В воскресенье у Корнетова с девяти, но Пытко-Пытковский и Птицин пришли загодя. Корнетов до гостей разглаживал оберточную бумагу – все, что собиралось за неделю, он ничего не бросает – а из этой бумаги, подрезая, сшивал тетради.28
Пытко-Пытковский29 и Птицин расселись на сомье и, чтобы не мешать, затеяли философский разговор, и хотя к философии никакого – Пытко-Пытковский прирожденный, навсегда напуганный издатель, Птицин экономист – а вот залезла им эта философия, и с час они проспорили про Бердяева30, о его философии: «мистическое бродяжничество». И оба, разгоряченные спором, чистосердечно признались, что на их квартиры великое нашествие блох, и сегодня, несмотря на праздничный день, морильную машину с пылесосом привозили и из окна через трубу блох выкачивали. Пришедший как раз на блошиное признание Миша Писарев, инженер, изобретатель всяких предохранителей, тоже сознался, что в его квартире с год уж блохи, и нет от них отбою, и, не прибегая к машине, он выморил всех дочиста замечательным предохранительным средством: флитоксом. А между тем профессор математики Сушилов, сидя на сомье за самыми отвлеченными разговорами, очень подозрительно почесывался, и после его ухода Корнетов поймал блоху. Вот откуда завелась морильная прыскалка, и почему все мы, постоянные гости Корнетова, пропитаны едким флитоксом.Корнетов марки не собирает – это у Петушковых большущий альбом31
и, когда гости, они этот альбом, чтобы поменьше было разговору о выеденных яйцах, всем показывают, но Корнетов и не бросал, а всегда пальцем отдерет – это он делал артистически – и в коробочку «для архива». И началось это с заграницы, отчасти русская закваска «пережитого опыта» в годы военного коммунизма, приучившего к бережливости и к пользованию всякими отбросами, а отчасти все по той же жалости к вещам, хотя и ненужным: Корнетов не бросит и самой перепрелой веревочки, а навяжет ее на клубок, разгладит из-под мыла розовую бумажку и фруктовую из-под конфет – пригодятся ему для переплета архивных тетрадей, осторожно подрежет конверт – чистой цветной стороной хорошо оклеить донышко ящика, чтобы книге было стоять мягко и тепло, как в гнездышке, а из папиросной разноцветной подкладки конвертов он сделает у себя на стеклянных дверях такие волшебные узоры, при свете глядят, как витро в старинных соборах. Старые марки Корнетов употреблял для своего архива: он наклеивал их к письмам, чтобы отличать, из какой страны письмо – для «удобства32 быстрого нахождения адресата», хотя это мало чему поможет, и когда надобилось, примется искать, перелистывает-перелистывает, да так и бросит: адресаты, запестренные марками, ловко от него прячутся. Но кроме того, по одному экземпляру вклеивал он в свои самодельные географические альбомы вместе с деньгами, портретами королей и диктаторов – соблазн для всех, кто пережил в Германии инфляцию, был и миллионщиком и миллиардером, через руки которого прошли всевозможные денежные знаки, впоследствии «аннулированные».Но тут ничего нет особенного – это общечеловеческое, а вот, что все мы, бесчисленные его гости, по его наущению собирали марки для философа Бердяева и посылали их Бердяеву в Кламар, вот это удивительно.

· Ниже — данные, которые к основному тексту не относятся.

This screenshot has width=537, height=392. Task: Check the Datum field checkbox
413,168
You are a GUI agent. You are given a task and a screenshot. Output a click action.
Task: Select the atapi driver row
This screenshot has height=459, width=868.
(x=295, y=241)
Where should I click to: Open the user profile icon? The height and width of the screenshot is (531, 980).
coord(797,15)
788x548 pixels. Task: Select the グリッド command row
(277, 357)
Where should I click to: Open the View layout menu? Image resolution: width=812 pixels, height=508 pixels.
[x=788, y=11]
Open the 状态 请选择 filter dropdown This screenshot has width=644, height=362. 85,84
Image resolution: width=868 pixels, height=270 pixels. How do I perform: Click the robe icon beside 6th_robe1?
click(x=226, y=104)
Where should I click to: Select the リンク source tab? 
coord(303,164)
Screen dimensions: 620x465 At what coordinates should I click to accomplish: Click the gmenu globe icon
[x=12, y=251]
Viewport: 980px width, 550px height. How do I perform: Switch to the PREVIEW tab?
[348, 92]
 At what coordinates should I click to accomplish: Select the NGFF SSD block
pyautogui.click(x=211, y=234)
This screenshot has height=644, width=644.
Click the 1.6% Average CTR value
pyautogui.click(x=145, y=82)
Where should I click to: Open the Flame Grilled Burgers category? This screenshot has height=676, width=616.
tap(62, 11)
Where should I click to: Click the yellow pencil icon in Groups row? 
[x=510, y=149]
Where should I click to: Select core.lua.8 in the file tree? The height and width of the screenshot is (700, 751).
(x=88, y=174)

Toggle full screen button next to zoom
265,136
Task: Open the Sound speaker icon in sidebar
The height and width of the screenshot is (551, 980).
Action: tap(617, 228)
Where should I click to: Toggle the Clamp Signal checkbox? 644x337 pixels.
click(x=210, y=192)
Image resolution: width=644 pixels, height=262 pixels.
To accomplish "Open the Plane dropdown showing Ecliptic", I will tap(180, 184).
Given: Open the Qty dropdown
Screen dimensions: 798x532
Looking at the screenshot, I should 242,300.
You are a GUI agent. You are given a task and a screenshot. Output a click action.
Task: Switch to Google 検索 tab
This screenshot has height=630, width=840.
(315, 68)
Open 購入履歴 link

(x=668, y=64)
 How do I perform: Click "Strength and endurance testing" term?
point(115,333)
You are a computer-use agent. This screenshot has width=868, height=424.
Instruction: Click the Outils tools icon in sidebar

Давно я мечтал познакомиться с Бердяевым. В России, хоть я и бывал в Москве, трудно это было осуществить: я по профессии бухгалтер и никаких у меня философских вопросов нет. А тут такой блестящий случай: набрал я порядочную стопку голубых двадцатипятисантимных и решил лично поднести философу. И поднес – и, выражая ему всякие чувства его почитателя, замечаю что-то неладно: развернул он конверт и несколько марок на пол уронил.
«Старые марки, – говорит, – мне ни к чему, я наклеиваю всегда новые!»
Эти слова я очень хорошо запомнил.
«Как же так! – говорю. – Мы все уж с год вас снабжаем!»
А он расхохотался:
«Вы верно от Корнетова?»
Хорошо еще, что все так кончилось: посудите сами, я, как говорится, девятый год в изгнании, мое искреннее желание познакомиться с нашим знаменитым философом, ведь он же мог обидеться! Оказалось, Корнетова он давно знает – старые приятели.
«А старые марки, – говорит, – мне ни к чему, я наклеиваю всегда новые!»
Я к Корнетову:
«Помилуйте, ведь вы меня подвели: понес я марок Бердяеву, а он говорит…» – и я повторил слова философа.
«Да кто же вас просил передавать, я сказал: посылайте –?»